We were discussing mental illness, and those who suffer from it. The sufferings perception. She was informed by a close member of her family, recently diagnosed as schizophrenic, she went crazy because God came into her mind. Wow. The idea makes such perfect sense. What human mind, operating at 10% capacity, could host the intelligence of a superior existence. Reality would crack.

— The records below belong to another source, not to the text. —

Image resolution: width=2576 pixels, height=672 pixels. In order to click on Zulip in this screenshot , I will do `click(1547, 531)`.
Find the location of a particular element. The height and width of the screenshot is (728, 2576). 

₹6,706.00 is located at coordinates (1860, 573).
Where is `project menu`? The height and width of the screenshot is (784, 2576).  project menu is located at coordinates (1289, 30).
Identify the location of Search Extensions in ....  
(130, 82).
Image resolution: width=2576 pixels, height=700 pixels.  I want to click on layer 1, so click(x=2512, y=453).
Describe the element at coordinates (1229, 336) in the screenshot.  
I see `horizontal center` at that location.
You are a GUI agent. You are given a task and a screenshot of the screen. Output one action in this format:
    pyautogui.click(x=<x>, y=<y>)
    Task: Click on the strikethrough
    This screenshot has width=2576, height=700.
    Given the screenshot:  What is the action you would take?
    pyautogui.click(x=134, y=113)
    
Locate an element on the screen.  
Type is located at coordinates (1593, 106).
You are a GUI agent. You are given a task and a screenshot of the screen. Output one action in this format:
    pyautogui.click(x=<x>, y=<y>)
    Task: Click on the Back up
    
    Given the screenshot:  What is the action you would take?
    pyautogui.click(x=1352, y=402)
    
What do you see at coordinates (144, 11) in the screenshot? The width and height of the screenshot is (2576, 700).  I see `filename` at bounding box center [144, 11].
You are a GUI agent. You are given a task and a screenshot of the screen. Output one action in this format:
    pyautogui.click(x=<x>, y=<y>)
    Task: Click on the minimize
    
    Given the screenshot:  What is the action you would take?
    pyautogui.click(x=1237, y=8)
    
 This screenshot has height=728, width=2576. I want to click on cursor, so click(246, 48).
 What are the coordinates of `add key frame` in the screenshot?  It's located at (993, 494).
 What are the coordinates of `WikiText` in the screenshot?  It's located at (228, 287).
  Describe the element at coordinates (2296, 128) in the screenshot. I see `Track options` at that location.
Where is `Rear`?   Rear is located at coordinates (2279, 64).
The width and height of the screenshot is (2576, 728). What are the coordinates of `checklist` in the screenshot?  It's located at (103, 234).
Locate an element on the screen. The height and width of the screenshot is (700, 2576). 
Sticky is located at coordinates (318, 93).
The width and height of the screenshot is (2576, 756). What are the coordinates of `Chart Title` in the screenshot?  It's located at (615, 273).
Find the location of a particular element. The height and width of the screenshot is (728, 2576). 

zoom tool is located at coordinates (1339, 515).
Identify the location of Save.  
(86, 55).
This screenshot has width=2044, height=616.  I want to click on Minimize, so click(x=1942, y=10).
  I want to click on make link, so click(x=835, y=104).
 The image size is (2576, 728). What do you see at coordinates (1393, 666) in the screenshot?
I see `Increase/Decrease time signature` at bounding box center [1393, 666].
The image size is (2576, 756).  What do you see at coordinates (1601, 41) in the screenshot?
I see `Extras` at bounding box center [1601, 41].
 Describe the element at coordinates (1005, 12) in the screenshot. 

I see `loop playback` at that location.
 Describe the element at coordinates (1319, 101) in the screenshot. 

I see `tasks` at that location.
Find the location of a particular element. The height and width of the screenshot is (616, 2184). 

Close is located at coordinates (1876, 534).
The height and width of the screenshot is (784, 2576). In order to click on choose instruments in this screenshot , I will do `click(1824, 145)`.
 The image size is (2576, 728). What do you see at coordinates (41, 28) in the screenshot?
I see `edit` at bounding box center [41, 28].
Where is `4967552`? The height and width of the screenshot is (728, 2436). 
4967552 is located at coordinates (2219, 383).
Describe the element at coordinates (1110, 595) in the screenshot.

This conversation took me back immediately to the first time it happened to me. I have known all my life I am a First Nations descendant. I can remember conversations as child, being instructed to never forget. Although I did not grow up with my siblings, in a family of us, I remembered those instructions. I have never forgotten. The first 30 some years of my life, I did absolutely nothing with that knowledge. Like the color of my hair, the color of my eyes. Something known but never deeply pondered. I was the opposite of what is so prevalent today. I was a Native pretending to be a white guy! Married the perfect white woman, had the perfect home in the suburbs, drove the perfect vehicle.

In 1993, that changed, and drastically. My home at the time had a furnished basement, which I used as an office. I was there one Saturday afternoon, around 2 pm, working on the books for my business. Suddenly, I wasn’t there anymore. I was standing on the prairie. Buffalo grass to my waist, blowing gently in the wind. A clear summer afternoon. I looked to the West, and fear encircled my heart with an icy grip to rival that of the Reaper himself. I could not see the west for the Thundercloud coming to me. Not over it, below it or around. It was the West. Utter darkness stretching from horizon to horizon. Lightning, wind, rain and hail. Leading this horrifying visage, coming straight at me, was the largest, blackest bird I never imagined. Flashing eyes, a beak designed to shear flesh from bone. Later I would learn it was a Thunderbird. Just before this Thunderbird hit me, my fear building as though I were watching a needle get closer and closer to my eye, slam, back into my body.

I was left dazed and confused, sitting in my basement. Nothing like this had ever happened to me before. I had done nothing to initiate it. I had no frame of reference. I have since learned many thing about what happened to me then. The journey to that understanding has been, lets say, interesting? Momentarily I hosted the intelligence of a superior entity.

Did it make me crazy? Did I lose my mind? Some would say, oh hell yeah! Mr. hawk is, if nothing else, bat shit insane. Maybe its true crazy people don’t know they are crazy. I certainly don’t think so. Nor do I think this journey, my vision of a unity of the mix bloods is insane. I absolutely believe its possible. I see it, feel it, taste it. I comprehend the effects, and the beauty it will render, to all our relatives. I wonder, is there a way I can paint this picture for you?

1 comment:

  1. Pictures tell a thousand words with silence and we gain much wisdom.Thank you for sharing.